Ayrılık ve Tedavisi
Ayrılık; aşkın öneminin ve değerinin tam olarak anlaşıldığı dönemdir bence.
Hiç kimse aşkı tam olarak kavrayamaz ayrılığı yaşamadan.
Aşk nasıl ki kalbinde küçük bir güvercinin kanat çırpmasıysa,
Ayrılık da kalbinin bir balyoz darbesiyle çırpınmasıdır.
Aşk nedir diye bana sorsalar ayrılığın karşıtıdır derdim.
Nefret değildir aşkın karşıtı.
Çünkü denmezdi o zaman “Büyük aşklar nefret ile başlar” diye.
Ya da fiziğin "Zıt kutuplar birbirini çeker" kavramı uyarlanmazdı aşk dağarcığımıza.
Aşk nasıl iki ruhun birleşmesi ise ayrılıktır bu olgunun zıttı.
Zaten doğada da böyle değil mi?
Bir olguyu anlamak için mutlaka zıttının olması lazım.
Acı ve tatlı, Soğuk ve Sıcak, Aşk ve Ayrılık.
Hangisinin anlamını ve değerini tam bilebilirsiniz ki diğeri olmadan.
Bütün bu kavramlar zıttı ile anlam kazanır.
Derler ki ayrılık ölümden beter edermiş seveni gerçekten âşıksa eğer.

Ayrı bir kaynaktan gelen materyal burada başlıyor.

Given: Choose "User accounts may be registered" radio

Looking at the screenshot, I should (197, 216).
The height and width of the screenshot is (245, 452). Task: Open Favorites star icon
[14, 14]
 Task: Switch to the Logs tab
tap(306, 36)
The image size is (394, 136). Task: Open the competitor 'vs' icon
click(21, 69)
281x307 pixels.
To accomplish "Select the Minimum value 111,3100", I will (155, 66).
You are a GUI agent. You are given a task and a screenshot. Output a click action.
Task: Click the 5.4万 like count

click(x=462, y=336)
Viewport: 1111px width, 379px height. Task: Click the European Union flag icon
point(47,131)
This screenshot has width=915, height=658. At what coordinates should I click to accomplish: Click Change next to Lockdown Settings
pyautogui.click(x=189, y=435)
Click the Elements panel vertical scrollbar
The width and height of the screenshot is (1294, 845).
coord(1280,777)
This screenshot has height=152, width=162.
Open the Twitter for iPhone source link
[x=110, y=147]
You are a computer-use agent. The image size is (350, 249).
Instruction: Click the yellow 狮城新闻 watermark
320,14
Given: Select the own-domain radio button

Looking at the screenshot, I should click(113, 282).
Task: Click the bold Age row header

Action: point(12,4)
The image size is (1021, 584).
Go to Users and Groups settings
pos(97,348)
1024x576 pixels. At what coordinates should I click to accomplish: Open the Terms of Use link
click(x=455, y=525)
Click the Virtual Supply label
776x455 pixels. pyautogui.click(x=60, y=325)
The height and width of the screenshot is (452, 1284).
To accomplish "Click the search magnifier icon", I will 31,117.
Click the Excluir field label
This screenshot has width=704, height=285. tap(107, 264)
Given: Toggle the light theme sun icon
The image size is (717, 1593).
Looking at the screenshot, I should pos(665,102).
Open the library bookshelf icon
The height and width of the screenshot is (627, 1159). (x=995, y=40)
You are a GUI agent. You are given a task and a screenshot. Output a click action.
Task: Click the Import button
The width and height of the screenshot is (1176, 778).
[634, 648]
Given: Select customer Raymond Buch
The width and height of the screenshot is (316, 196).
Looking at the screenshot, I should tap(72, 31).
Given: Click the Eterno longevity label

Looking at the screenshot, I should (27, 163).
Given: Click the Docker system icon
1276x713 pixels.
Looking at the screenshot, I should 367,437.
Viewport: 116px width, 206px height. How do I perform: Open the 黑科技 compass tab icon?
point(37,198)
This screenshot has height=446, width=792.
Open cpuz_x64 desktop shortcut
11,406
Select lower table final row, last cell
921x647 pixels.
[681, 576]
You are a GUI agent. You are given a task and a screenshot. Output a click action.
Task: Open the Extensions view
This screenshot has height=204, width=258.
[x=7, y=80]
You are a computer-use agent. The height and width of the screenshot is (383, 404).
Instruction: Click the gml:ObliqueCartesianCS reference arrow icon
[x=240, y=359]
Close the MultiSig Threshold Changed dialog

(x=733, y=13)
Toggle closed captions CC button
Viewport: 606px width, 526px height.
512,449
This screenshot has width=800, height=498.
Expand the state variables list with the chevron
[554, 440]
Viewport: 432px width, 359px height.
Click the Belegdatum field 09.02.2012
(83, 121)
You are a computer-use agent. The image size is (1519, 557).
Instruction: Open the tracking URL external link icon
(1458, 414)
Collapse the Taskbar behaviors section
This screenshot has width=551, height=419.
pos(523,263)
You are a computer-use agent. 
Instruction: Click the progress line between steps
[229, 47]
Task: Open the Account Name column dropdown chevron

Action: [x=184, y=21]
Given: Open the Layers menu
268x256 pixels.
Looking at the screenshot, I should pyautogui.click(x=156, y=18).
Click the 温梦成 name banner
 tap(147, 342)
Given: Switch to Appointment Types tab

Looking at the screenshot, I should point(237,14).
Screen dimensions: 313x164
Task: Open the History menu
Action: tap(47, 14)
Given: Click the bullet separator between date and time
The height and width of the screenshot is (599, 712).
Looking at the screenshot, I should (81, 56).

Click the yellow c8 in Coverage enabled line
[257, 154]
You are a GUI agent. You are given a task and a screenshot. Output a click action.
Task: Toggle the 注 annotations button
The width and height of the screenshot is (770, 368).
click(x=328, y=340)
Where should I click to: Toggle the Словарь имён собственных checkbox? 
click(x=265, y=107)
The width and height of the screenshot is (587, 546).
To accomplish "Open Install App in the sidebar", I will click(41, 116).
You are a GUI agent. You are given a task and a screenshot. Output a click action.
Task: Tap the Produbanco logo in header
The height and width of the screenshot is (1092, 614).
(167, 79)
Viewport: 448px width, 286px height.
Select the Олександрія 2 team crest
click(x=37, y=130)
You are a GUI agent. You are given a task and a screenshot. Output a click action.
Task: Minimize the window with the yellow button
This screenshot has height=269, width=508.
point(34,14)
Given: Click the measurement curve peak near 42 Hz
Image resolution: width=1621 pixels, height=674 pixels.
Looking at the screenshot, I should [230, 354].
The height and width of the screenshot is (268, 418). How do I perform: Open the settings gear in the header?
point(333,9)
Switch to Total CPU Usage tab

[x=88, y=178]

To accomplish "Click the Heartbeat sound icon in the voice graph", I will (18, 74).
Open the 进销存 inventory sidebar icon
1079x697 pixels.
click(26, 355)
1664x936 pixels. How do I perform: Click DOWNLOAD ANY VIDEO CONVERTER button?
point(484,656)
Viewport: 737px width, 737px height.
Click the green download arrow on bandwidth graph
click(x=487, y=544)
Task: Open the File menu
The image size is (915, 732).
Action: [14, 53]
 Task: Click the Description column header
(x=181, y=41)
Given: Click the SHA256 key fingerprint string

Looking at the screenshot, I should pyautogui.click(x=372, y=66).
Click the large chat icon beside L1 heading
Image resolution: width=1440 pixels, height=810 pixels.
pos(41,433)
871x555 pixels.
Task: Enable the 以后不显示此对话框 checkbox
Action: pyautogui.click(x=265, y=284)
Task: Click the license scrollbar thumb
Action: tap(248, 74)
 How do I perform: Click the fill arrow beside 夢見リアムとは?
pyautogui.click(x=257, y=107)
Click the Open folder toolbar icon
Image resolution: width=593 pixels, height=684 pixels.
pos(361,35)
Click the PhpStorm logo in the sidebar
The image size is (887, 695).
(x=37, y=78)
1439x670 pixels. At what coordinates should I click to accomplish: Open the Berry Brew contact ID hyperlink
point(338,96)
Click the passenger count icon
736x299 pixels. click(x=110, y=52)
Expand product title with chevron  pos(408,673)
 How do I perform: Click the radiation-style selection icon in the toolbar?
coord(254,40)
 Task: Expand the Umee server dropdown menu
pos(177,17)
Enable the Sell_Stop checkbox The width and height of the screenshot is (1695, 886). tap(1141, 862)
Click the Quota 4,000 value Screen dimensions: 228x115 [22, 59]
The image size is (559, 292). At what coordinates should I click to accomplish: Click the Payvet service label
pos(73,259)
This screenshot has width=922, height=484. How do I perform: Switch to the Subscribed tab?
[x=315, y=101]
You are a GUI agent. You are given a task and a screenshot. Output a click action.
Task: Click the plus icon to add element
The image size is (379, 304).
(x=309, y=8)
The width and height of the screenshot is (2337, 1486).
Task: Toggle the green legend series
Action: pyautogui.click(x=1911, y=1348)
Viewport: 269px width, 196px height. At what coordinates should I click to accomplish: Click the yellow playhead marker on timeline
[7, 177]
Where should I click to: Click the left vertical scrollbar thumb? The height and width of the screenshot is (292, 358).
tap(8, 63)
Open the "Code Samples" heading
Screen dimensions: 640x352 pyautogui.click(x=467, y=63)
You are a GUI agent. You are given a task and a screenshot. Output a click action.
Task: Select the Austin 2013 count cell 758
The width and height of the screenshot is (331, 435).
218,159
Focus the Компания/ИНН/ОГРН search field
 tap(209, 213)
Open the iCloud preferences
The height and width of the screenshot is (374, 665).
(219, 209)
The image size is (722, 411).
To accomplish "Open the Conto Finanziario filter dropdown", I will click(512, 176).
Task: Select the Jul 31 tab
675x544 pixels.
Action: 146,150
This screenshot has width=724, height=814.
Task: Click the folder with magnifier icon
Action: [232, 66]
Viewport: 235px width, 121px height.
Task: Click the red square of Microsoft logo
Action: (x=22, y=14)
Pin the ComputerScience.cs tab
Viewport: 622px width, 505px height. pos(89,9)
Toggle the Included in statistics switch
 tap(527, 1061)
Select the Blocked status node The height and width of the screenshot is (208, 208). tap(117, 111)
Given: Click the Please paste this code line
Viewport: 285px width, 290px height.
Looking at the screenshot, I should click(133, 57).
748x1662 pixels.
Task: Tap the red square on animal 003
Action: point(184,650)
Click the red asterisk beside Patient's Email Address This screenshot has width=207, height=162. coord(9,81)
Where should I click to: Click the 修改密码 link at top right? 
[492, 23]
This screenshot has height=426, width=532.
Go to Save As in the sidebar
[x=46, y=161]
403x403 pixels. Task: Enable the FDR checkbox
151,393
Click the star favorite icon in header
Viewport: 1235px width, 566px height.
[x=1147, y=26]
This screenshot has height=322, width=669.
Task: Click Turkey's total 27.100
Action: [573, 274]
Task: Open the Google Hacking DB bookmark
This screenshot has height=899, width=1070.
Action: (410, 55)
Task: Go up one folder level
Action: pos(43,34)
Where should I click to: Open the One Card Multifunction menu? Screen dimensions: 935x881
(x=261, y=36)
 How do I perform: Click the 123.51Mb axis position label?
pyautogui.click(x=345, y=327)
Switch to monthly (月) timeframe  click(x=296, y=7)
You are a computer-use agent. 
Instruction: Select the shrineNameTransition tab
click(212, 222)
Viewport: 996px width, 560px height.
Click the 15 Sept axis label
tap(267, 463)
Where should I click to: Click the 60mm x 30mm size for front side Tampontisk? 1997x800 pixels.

Peki ayrıldıktan sonra yaranın tedavisi için ne yapar insan?
İlk müdahale için arkadaşlar aranır, suni teneffüs gereklidir hastaya,
Yaşanan acıların adil olmayan mahkemesi ve infazı gerçekleştirilir,
savunma makamının gıyabında.
Tedavi için rutin işlere yoğunlaşılır ve inzivaya çekilinir.
Romantik komediler rafın en arkasına dizilir, yerine korku ve macera filmleri öne alınır.
Fotoğraflar yırtılır, hediyeler imha edilir, onu hatırlatanları parçalamak bir çözümmüş gibi
Ya da ondan geride kalanlar bir kutuya doldurulup bilinmeze kaldırılır.
Yoksa siz de “O”nu hatırlatanları bir türlü atmaya kıyamayanlardan mısınız?
Bir ayrılıktan geride kalanları, yaşadığınız hüznün ve olgunluğunuzun elle tutulur kanıtlarını,
Kıyamıyor musunuz yaşadığınız acılarınızı başkasına vermeye?
O paltoya veya o kazağa her eliniz değdiğinde üzerine sinen “O”nun hatıralarını unutmamak istercesine.
Belki de ayrılık acısı tedavisinde başka bir yöntem vardır bu hayatta
Belki yaşamınızda çok az yaptığınız belki de hiç yapmadığınız bir şey
Ya da yaparken hiç bu bakış açısıyla düşünmediğiniz bir ayrılık tedavisi
Hiç eski eşyalarınızı hediye ettiniz mi ihtiyacı olan birisine?
Eski bir paltonuzu, eski bir ayakkabınızı veya eski bir kazağınızı?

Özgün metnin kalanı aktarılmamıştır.